Could you set down exactly the lines of the data below, starting at the one that holds "Task: Select the" and ending at the one that holds "This screenshot has width=971, height=611.", both included, and only those?

> [Data extracts]:
---

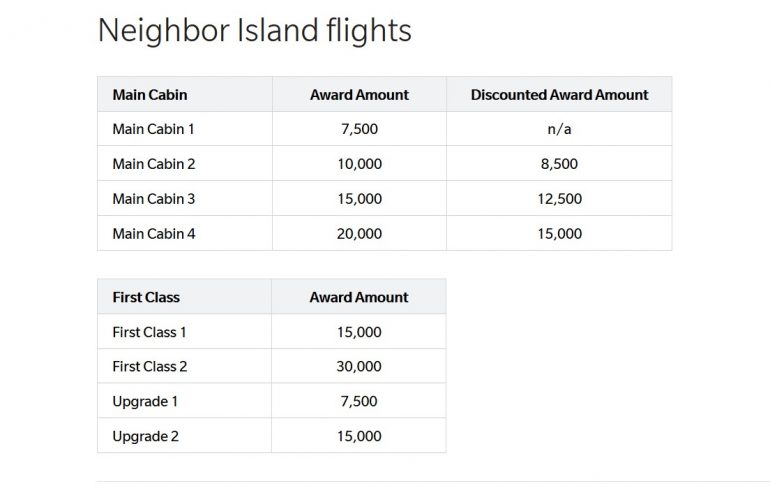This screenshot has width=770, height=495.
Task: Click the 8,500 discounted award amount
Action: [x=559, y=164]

---

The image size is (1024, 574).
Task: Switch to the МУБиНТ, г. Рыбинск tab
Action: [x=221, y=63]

---

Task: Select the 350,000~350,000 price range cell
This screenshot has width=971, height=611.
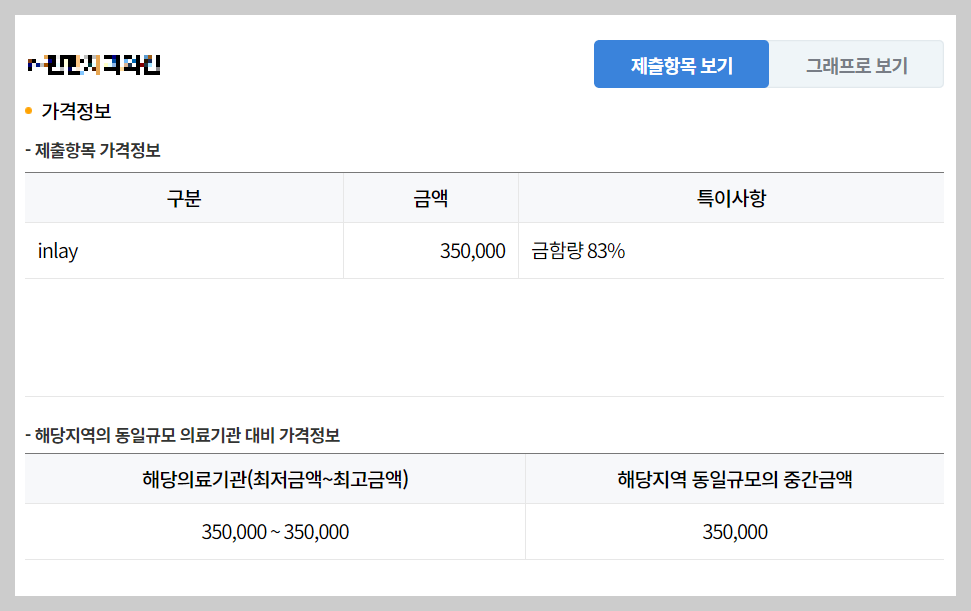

---

> [Answer to the exercise]:
Task: Select the 350,000~350,000 price range cell
This screenshot has width=971, height=611.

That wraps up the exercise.